J’ai écrit Femme Racine en pensant à ces femmes de mon pays qui ont porté la vie à bout de bras, souvent dans le silence. J’ai voulu y mettre leur force, leur fatigue, et leur lumière qui persiste malgré tout. C’est une manière de leur dire merci.
Je vous embrasse.
Michèle
Avant les poèmes, il y avait les gestes. Avant la musique, il y avait le souffle. Et avant que nous apprenions à parler, il y avait ces femmes qui pliaient sous les charges, relevaient ce qui tombait, recousaient le jour après que la vie l’avait effiloché. Elles n’attendaient pas d’être sauvées ; elles étaient trop occupées à sauver les autres. Leurs prières n’étaient pas écrites, mais on pouvait les entendre dans le bruit d’une marmite, dans le murmure d’une chanson, dans le silence après le chagrin.

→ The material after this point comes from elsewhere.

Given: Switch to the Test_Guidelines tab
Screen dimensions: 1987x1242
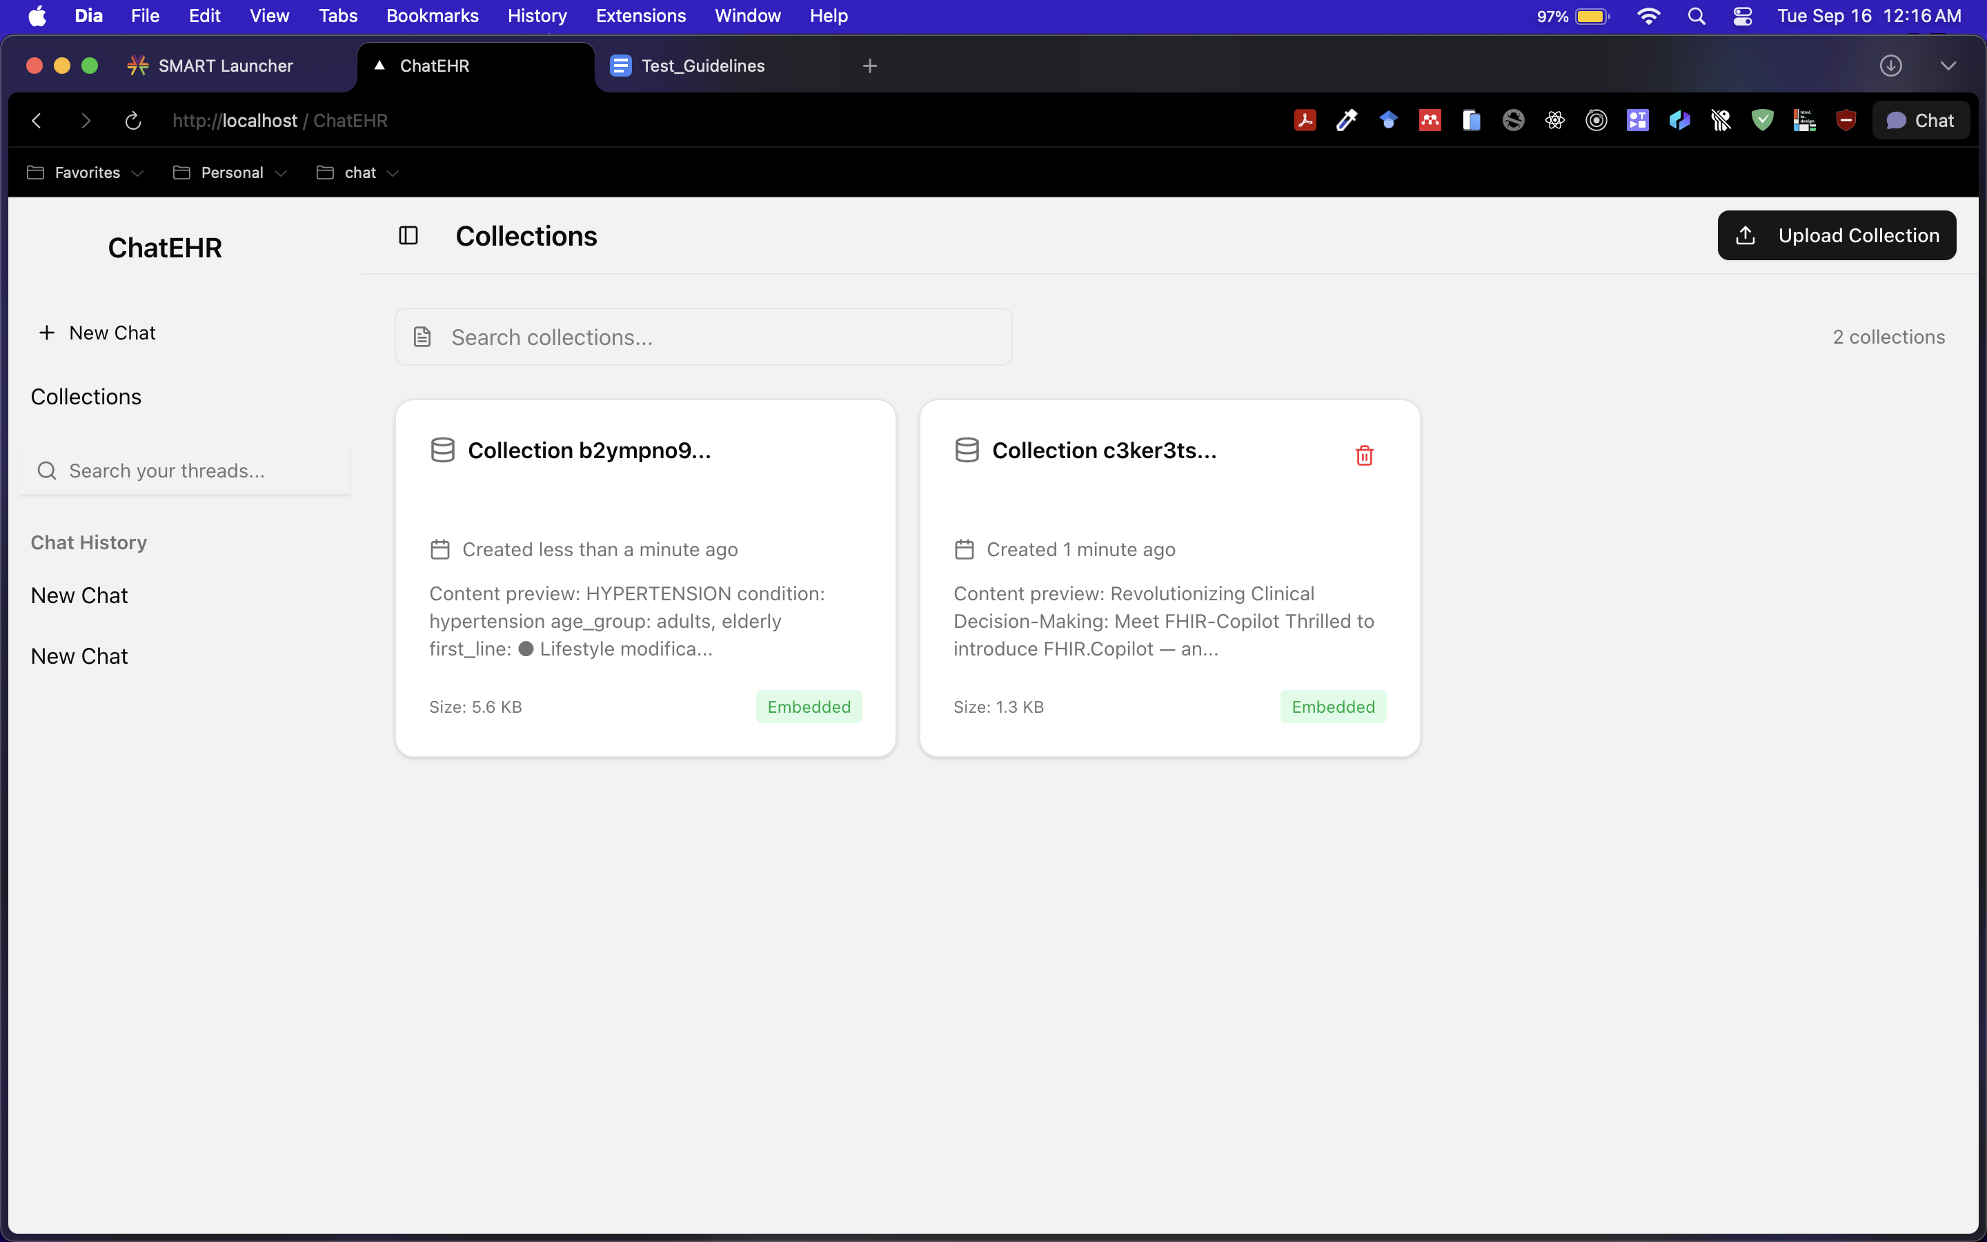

Ces mots sont pour elles, pour leur rire, pour leur force, et parce qu’elles ont fait jaillir demain avec presque rien, avec leurs mains nues.
Pour les femmes qui ont porté le monde
sans qu’on les porte
qui ont tenu demain dans leurs mains nues
et trouvé quand même la force
de bénir le jour présent
Leur amour n’a pas de cérémonie
seulement des mains qui font ce que le cœur commande
des yeux qui veillent quand tout le monde dort
une voix qui dit Tiens bon, pitit mwen
Dites leurs noms
Celles qui se lèvent avant le chant du coq
rallument le feu avec le souffle et la foi
font bouillir l’eau et réveillent la maison
tournent la marmite et l’espérance dans le même geste
celles dont les mains sentent la lessive, le café brûlé, la cendre
Elles marchent pieds nus à travers le jour pour que d’autres puissent rêver
recousent l’espoir avec du fil trouvé font tenir la semaine
avec vingt gourdes et une prière font des miracles
avec trois grains de riz, un peu de patience, un coin de ciel
Elles rient fort pour ne pas pleurer
rient avec des dents d’or et des poches vides
dansent avec des hanches fatiguées dansent parce que la vie continue
Elles parlent aux esprits, aux morts, au vent Elles créent la beauté avec presque rien
un ruban, une histoire, un rêve qui ne meurt pas
Ces femmes –
leurs noms voyagent dans la poussière des routes leurs noms sont des herbes sauvages
leurs noms sont du sel
et donnent du goût à chaque bouche
qui ose parler
après qu’on lui a dit de se taire
Je pense à elles
comme à des étoiles tombées
qui ont planté des jardins dans nos bouches
Et quand on parle de l’une
on parle de toutes
Elles sont la lumière qui ne s’éteint pas
Dites leurs noms
pour que la lumière tienne encore
Femme-racine : celle par qui la terre garde sa lumière.